The Food and Agricultural Organization has warned that the corona pandemic has paralyzed a number of economic sectors and could trigger a food crisis in a number of nations from April to May. At that time, competition in world food markets will be increasingly tough. Therefore, the government must be shrewd in its management of the domestic supply and distribution of food.
The recent shortages of sugar were a bitter experience. In September 2019, the government predicted that sugar stocks would be low at the beginning of 2020 because the sugar harvest was late as a result of the long dry season. The government allowed imports of unrefined sugar totaling 521,000 tons. However, approval of these imports only came from the ministry of trade in the third week of March, when sugar prices had already soared by almost 50 percent.
Matters became worse because the supplies of sugar on the global market were increasingly short and there was a deficit. As a result, the price of sugar on the global markets rose by an average of 12 percent at the beginning of 2020, reaching the highest level in the last decade. Therefore, even if sugar is imported, there is no guarantee that the price will fall to the maximum retail price of Rp12,500 per kilogram.
This is the price that we have to pay as a result of the ministry of trade failing to monitor the price of sugar. The sugar trade issue should be a valuable lesson for the government to regulate the market price of other commodities, particularly rice. It is true that Indonesia is fortunate because there are adequate stocks of rice.

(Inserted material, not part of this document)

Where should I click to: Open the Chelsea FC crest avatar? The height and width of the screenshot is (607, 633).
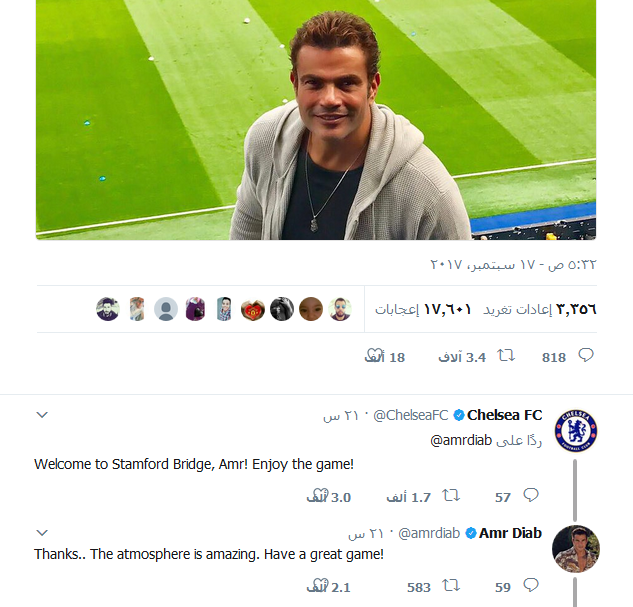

There are abundant supplies at the beginning of April because a number of rice-producing areas had bumper harvests.
The government estimates that there will be additional production of around 19.8 million tons of rice until the end of August. It is considered that rice supplies are sufficient until the end of the year. However, the government must allow for the possibility of another long dry season. Rice production could be lower than that of last year’s total of 31.3 million tons. Indonesia’s rice production in 2019 was almost 8 percent lower than the previous year’s total.
With production of 31.3 million tons, the stock carried forward to 2020 was also lower, at only 1.7 million tons, 400,000 tons less then at the end of 2018. Unfortunately, stocks are low on the global rice market. Only 5 percent of global rice production is being traded on international markets. The United States Department of Agriculture has also revised its estimate for 2019-2020 global rice production from 499.1 million to 496.1 million tons.
Therefore, the government must be careful in calculating production and stock levels, including taking into consideration the harvest and weather cycle. There must be no mistakes of the kind that happened with sugar. Unfortunately, a shortage of food, especially sugar and rice, resulting from poor food management often leads to rent seekers taking advantage. They exploit the quota system to manipulate food supplies. For example, even though imports flood in, there are still domestic shortages and prices rise.
The same thing happened with the supply of chicken and beef at a time when there were abundant supplies. However, the test for the government is not only Covid-19, but also the Lebaran holiday. The price of these two commodities usually increases during Ramadan and Lebaran, as if there were no link with increased supplies. In the midst of the Covid-19 pandemic, the government should not give these rent seekers even the slightest opportunity.